Virginia Tech team tops in cyber capture-the-flag
A group of Virginia Tech students took their skills to the bank this spring.
Seven computer engineering students took first place in MITRE’s Embedded Capture-the-Flag (eCTF) contest, which tasked them with designing a secure ATM banking system and then attacking the designs of 10 other universities.
“When we started, we were like, let’s just not get last, guys, because it was our first time,” said team member Riley Cooper.
Their competition included Massachusetts Institute of Technology, Tufts University, Northeastern University, and University of Nebraska Omaha.
Not only did the team score first place overall, they also were awarded the Iron Flag Award for best Defensive System and the Flag Factory Award for most flags captured.
“They were the strongest team this year,” said Jeff Hamalainen, an embedded security engineer who helped oversee the competition.
In its third year, the nonprofit research and development firm’s contest aims to improve embedded security education and build relationships with the universities where the subject is taught.
Embedded security focuses on safeguarding the type of low-power, low-cost small electronic devices that might fall out of the purview of traditional cybersecurity.
For the first half of the contest, each student team was supplied the basic framework for an ATM, an ATM card, and an online bank server.
“We took what they gave us and identified the flaws we saw and then tried to basically get rid of those flaws and make it more secure,” team member Ryan Burrow said.
Once the more-secure designs were submitted, universities began attacking one another’s systems in order to capture, “flags,” by exposing security flaws.
Despite being a game, team advisor and assistant professor of computer science Matthew Hicks stressed the level of difficulty the students were successfully navigating.
“They’re actually working around commercial-grade defense systems and still finding vulnerabilities,” Hicks said. “You’re really making a lot of concepts sink in, so maybe when they go into the real world and try to design things … they’ll have a head start on everyone else.”

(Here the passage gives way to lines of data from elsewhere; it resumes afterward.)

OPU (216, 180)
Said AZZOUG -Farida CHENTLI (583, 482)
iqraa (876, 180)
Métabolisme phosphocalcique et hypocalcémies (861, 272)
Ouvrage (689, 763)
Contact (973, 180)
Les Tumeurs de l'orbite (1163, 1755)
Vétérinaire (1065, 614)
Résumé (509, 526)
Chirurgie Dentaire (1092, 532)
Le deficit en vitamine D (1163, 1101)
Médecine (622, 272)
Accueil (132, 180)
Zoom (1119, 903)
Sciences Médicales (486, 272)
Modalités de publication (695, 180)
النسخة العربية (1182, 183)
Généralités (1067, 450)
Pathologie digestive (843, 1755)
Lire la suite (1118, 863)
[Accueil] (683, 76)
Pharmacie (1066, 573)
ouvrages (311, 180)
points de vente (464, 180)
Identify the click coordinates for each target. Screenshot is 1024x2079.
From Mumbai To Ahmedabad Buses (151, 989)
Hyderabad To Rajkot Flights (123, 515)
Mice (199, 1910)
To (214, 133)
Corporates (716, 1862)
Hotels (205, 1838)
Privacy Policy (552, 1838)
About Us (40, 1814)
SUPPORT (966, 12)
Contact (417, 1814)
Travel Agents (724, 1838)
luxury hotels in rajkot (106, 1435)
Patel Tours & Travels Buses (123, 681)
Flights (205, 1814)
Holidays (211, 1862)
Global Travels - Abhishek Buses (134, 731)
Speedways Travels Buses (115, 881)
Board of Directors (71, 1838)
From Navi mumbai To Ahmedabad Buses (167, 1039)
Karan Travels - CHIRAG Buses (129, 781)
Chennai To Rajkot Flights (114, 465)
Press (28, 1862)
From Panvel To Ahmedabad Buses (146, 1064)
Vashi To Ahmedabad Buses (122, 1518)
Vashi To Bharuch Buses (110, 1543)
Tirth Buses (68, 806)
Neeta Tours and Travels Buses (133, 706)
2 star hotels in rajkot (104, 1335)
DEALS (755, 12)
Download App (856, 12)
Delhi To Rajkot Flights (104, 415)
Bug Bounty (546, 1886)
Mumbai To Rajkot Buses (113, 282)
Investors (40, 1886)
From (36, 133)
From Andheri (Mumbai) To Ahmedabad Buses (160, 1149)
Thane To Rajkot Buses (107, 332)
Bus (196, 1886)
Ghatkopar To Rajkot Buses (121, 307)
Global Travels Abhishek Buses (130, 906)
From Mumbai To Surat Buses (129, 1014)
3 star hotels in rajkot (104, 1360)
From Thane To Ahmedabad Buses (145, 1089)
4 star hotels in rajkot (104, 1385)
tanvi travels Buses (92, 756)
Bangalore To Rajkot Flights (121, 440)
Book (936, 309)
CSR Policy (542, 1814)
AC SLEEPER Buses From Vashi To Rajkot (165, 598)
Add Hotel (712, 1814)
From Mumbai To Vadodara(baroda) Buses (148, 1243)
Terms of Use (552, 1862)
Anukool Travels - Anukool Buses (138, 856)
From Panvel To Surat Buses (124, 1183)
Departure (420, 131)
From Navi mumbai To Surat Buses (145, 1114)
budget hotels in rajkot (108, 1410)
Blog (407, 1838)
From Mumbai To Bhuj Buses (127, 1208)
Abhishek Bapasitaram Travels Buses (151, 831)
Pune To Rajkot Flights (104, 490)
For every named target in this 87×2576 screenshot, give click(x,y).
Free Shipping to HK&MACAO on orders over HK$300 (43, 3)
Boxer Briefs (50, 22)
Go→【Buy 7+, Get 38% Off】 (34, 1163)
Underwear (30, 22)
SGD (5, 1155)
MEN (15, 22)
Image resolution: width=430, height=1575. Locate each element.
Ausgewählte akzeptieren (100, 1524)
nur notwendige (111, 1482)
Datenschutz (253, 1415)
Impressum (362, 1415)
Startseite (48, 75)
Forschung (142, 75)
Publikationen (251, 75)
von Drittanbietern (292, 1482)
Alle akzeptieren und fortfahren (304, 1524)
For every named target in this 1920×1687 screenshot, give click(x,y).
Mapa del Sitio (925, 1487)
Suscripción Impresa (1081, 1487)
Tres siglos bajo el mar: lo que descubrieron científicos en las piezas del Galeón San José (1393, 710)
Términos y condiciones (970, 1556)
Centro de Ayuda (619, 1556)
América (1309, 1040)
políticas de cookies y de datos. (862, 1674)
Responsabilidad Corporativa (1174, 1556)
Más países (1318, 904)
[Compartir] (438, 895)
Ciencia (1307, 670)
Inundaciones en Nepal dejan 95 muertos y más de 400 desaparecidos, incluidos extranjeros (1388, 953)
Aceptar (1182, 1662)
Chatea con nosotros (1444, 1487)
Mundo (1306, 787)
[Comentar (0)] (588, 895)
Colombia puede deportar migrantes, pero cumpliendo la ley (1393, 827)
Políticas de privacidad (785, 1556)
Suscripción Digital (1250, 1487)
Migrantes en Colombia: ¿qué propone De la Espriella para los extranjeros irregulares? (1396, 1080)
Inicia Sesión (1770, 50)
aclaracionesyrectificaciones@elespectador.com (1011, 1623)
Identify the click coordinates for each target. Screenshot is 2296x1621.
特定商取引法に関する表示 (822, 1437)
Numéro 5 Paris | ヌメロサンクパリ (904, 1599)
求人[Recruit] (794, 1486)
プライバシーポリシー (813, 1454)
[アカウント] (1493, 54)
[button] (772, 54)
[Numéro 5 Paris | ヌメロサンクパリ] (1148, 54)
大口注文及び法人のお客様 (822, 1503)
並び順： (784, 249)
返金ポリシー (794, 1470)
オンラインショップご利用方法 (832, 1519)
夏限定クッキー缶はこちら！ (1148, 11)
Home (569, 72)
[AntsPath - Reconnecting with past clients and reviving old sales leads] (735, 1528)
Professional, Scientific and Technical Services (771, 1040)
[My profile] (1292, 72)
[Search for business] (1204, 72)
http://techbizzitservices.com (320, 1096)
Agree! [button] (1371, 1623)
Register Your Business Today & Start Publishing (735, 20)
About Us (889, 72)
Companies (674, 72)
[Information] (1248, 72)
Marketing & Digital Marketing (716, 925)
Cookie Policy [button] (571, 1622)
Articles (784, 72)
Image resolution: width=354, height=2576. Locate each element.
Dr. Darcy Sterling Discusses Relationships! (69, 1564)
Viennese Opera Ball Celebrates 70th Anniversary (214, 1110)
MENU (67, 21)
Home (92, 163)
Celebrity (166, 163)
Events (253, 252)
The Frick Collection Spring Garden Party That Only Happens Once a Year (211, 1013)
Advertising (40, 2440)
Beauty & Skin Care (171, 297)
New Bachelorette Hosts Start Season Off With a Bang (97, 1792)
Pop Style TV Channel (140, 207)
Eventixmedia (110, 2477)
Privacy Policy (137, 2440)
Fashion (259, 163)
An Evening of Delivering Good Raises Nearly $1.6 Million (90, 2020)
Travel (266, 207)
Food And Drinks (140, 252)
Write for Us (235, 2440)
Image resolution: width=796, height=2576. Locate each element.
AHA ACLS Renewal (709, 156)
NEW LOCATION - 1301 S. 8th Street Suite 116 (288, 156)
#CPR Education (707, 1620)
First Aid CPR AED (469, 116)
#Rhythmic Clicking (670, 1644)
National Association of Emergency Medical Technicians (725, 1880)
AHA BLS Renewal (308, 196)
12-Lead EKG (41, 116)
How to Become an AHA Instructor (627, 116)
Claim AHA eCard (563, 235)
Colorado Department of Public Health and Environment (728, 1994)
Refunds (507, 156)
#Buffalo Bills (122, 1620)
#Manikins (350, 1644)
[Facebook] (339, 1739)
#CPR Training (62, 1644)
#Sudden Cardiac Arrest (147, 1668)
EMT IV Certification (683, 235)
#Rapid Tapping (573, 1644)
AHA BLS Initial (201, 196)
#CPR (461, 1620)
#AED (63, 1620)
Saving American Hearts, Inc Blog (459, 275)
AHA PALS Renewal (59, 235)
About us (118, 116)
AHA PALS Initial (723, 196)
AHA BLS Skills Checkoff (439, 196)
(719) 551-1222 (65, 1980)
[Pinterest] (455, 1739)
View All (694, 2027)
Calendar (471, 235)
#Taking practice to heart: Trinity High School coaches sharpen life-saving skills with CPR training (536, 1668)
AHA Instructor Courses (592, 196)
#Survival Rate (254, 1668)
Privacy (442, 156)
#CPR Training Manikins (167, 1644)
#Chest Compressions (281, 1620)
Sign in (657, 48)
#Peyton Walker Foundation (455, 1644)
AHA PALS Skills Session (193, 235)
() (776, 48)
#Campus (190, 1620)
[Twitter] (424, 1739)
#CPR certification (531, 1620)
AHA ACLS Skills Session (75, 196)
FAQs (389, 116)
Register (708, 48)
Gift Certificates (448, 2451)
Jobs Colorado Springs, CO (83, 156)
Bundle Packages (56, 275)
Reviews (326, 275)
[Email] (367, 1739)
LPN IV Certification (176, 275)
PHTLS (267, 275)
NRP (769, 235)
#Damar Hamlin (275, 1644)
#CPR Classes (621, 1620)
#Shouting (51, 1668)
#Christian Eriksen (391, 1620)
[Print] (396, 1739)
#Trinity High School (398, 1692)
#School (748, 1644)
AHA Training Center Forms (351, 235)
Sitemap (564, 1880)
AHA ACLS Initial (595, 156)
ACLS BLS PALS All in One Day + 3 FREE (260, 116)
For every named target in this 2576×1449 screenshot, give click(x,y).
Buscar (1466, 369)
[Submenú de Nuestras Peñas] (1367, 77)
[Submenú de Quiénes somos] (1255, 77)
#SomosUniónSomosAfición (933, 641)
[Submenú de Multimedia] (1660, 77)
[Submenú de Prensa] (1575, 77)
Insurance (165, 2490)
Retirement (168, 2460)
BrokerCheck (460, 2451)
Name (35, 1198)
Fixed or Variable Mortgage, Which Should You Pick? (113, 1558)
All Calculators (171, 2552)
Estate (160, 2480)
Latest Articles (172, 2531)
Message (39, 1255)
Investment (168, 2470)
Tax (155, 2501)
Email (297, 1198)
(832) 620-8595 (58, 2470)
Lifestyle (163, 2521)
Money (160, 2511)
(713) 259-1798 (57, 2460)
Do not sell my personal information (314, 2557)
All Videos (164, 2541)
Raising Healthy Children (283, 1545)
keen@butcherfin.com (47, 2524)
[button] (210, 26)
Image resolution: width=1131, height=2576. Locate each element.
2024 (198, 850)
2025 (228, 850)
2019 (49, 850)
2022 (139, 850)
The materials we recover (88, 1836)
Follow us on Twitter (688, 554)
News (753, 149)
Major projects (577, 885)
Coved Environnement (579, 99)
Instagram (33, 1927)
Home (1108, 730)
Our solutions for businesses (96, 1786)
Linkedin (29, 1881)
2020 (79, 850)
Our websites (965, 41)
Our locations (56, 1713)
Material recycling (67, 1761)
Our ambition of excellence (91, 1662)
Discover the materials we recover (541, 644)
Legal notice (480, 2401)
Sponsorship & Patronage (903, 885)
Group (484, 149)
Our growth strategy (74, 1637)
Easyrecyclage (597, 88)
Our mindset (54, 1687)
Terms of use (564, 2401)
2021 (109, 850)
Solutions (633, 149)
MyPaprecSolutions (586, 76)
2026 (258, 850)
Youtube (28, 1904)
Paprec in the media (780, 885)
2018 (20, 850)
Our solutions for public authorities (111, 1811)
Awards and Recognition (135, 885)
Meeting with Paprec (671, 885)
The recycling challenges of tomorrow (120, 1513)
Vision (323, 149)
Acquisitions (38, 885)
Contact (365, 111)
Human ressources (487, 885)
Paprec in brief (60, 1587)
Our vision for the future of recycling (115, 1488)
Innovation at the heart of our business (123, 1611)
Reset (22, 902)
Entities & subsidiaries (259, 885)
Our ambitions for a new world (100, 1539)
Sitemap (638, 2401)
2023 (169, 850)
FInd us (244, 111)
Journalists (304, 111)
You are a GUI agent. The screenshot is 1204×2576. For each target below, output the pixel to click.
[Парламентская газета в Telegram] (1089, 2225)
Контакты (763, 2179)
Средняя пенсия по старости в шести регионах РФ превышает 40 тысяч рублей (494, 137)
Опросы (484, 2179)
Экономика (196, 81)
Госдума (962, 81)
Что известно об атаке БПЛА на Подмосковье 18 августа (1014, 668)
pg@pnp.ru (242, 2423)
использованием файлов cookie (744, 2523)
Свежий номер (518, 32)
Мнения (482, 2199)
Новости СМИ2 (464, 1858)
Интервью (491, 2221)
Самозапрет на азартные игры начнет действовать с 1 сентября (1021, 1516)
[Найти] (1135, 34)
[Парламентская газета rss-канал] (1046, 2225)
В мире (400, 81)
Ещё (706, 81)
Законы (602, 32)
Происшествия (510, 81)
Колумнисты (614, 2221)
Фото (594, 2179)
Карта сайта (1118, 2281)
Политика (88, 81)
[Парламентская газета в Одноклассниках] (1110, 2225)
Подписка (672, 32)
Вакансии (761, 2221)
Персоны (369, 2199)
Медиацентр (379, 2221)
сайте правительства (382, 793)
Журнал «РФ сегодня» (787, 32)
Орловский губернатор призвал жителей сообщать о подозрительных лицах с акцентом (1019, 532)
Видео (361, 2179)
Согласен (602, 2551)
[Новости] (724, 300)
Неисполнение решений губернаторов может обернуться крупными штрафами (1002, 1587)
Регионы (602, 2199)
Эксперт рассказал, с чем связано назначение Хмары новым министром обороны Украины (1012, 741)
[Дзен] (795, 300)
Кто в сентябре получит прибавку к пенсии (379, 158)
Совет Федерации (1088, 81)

The students said the competition tested their knowledge in ways far greater than a typical class exercise because the other university teams weren’t concerned about allowing for any level of success to promote learning.
“None of these systems were designed in a way where they want you to get in,” Burrow said. “There’s no expectation that we’re going to get anything out of another team’s system.”
The diversity of navigating and defending multiple security systems at one time also increased the difficulty of the contest.
“Usually when we’re taught security concepts, we’re taught one program at one time and this is how the program can be vulnerable,” Cooper said. “But this competition forced us to create multiple different pieces that all had to communicate, and that communication could become very complex in order to try to increase security.”
Hicks said that in his experience working with other industrial professionals, students with this type of experience have a big advantage in their job search.
“It would set you so far apart from the best students from other places. It would be like an automatic hire and make you very competitive for negotiations,” Hicks said.